Comparing Couchbase Capella vs CosmosDB

CosmosDB is Microsoft’s NoSQL offering that’s exclusive to Microsoft Azure. It used to be called DocumentDB, but they changed the name and added some interesting new features. Let’s go a little deeper on it and explore its strategy, documentation, what developers have been talking about, and how it compares to Couchbase Capella.

One Database to rule them all?

Microsoft claims that CosmosDB is a NoSQL database able to do literally everything: It is a Document database, Columnar storage, a Key-Value Store and a Graph Database. All achieved thanks to an abstraction of the data format called atom-record-sequence (ARS).

Let’s look at how data is organized according to each model. First, you have to choose the API you would like to use (SQL, MongoDB API, Microsoft Azure Table, Cassandra or Gremlin) and stick with it, as it can’t be changed later. But behind the scenes, it looks to be a custom JSON format.

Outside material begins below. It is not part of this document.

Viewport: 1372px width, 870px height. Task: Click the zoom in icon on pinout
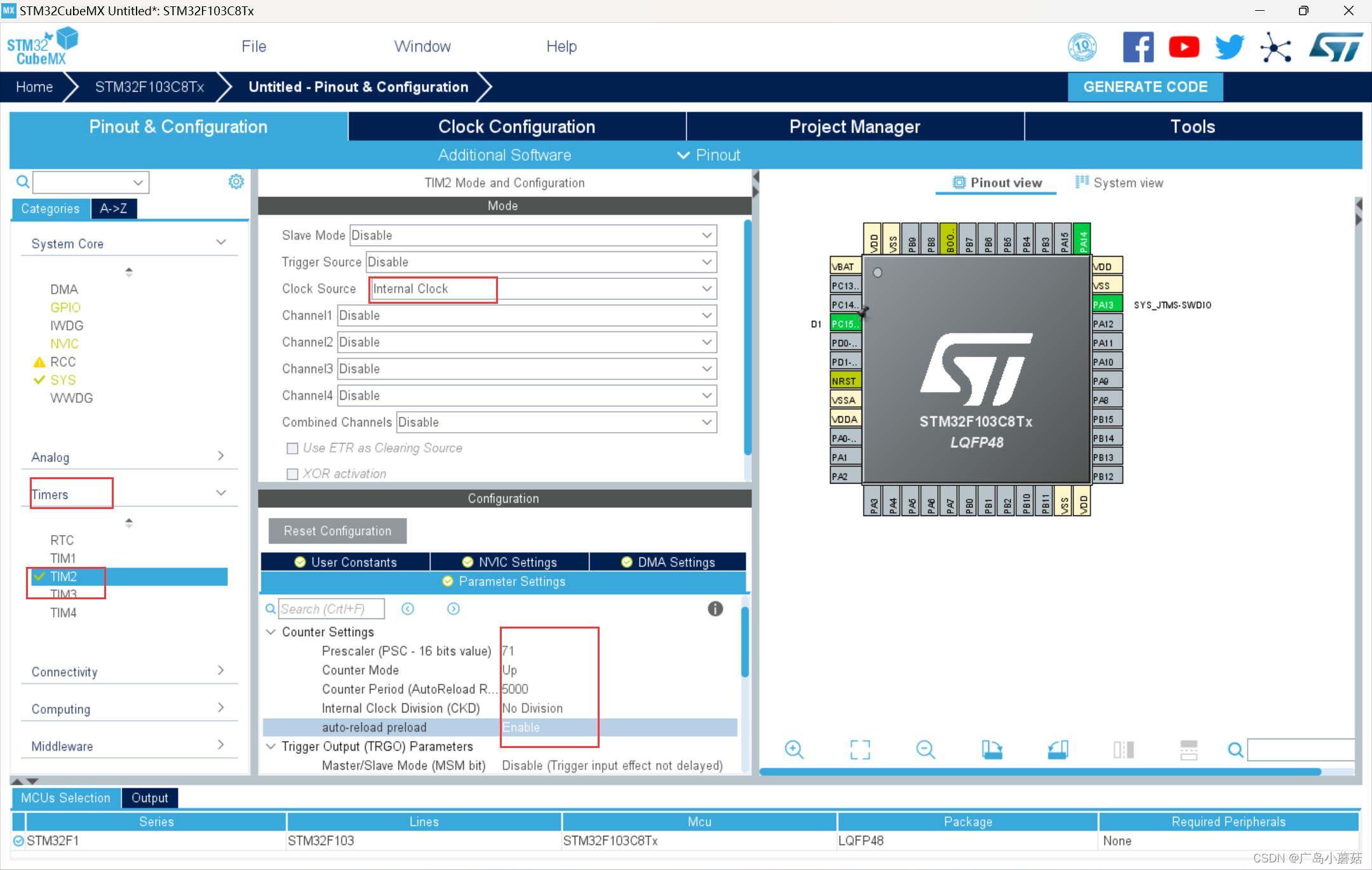click(795, 750)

CosmosDB is trying to compete with all of the major NoSQL databases, which may be a risky strategy. For one, this approach may limit the features that CosmosDB can ultimately offer. There’s a single common denominator, and that can’t be strayed too far from. Also, APIs like MongoDB and Cassandra are not defined or planned by Microsoft. This means that Microsoft will always be catching-up to the latest releases, and will ultimately never achieve 100% compatibility. Microsoft maintains documentation about which MongoDB features are supported and which are not (and the same thing for Cassandra). An all-in-one solution like CosmosDB might be good for simple applications with few functionality demands, but all those abstractions come with a cost and will ultimately impact simplicity, performance and be feature limited.

Couchbase vs CosmosDB – Comparing Apples with “Apples”

This comparison will focus most on scenarios that make sense to compare both technologies (for example, Couchbase is not a graph database, so the comparison wouldn’t make sense).

One other important note: Couchbase Capella is Couchbase’s DBaaS (database-as-a-service) offering, available in AWS and GCP (soon to be in Azure too). It is basically a managed version of Couchbase Server, which is still available for download, so they are very similar. Unless otherwise stated, the “Couchbase” column applies to both Capella and Server.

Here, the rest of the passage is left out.